### [What the task asks]
Please quote the records from the line that contains "This screenshot has height=476, width=1568." through the end of the records, both ends included, with every line repeated exactly.
— Start Record list —
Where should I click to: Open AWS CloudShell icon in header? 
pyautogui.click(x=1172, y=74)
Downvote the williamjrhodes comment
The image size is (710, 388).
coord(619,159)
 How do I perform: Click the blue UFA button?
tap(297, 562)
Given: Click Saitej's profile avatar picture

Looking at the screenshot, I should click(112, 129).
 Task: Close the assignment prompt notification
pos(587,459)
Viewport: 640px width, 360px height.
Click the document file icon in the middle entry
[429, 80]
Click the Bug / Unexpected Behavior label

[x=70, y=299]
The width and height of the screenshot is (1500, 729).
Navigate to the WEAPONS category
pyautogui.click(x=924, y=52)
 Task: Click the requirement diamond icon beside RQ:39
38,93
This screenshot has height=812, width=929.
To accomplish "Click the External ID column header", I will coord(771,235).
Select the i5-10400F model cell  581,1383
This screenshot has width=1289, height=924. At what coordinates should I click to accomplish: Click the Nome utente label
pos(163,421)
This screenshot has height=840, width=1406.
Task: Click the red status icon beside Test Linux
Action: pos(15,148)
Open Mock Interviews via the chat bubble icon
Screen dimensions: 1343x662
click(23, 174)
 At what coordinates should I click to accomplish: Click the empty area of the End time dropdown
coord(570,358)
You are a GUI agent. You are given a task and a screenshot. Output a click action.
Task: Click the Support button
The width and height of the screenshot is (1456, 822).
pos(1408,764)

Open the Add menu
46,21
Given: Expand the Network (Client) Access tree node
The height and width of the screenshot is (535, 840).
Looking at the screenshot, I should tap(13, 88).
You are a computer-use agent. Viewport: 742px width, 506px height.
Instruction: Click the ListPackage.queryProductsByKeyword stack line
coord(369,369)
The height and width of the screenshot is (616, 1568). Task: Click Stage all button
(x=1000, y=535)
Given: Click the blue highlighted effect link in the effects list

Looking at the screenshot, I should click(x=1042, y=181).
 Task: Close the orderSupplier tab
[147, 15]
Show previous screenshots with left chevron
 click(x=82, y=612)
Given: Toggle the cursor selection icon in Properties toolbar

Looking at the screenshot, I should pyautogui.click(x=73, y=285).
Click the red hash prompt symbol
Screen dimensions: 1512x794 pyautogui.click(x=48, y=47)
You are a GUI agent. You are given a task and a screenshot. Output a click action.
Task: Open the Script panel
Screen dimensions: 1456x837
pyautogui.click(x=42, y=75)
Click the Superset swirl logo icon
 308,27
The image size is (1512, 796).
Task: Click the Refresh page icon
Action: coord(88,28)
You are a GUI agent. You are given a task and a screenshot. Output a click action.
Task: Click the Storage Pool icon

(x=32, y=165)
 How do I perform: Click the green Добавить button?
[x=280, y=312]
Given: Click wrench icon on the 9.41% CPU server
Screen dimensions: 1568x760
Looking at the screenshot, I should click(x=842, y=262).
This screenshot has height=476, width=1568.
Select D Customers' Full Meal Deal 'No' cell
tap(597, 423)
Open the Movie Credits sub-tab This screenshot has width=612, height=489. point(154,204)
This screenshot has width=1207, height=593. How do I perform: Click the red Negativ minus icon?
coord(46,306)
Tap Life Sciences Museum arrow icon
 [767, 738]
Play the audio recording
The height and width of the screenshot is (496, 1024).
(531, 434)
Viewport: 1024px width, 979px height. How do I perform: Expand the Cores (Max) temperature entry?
— End Record list —
### [Answer for the task]
This screenshot has height=476, width=1568.
Select D Customers' Full Meal Deal 'No' cell
tap(597, 423)
Open the Movie Credits sub-tab This screenshot has width=612, height=489. point(154,204)
This screenshot has width=1207, height=593. How do I perform: Click the red Negativ minus icon?
coord(46,306)
Tap Life Sciences Museum arrow icon
 [767, 738]
Play the audio recording
The height and width of the screenshot is (496, 1024).
(531, 434)
Viewport: 1024px width, 979px height. How do I perform: Expand the Cores (Max) temperature entry?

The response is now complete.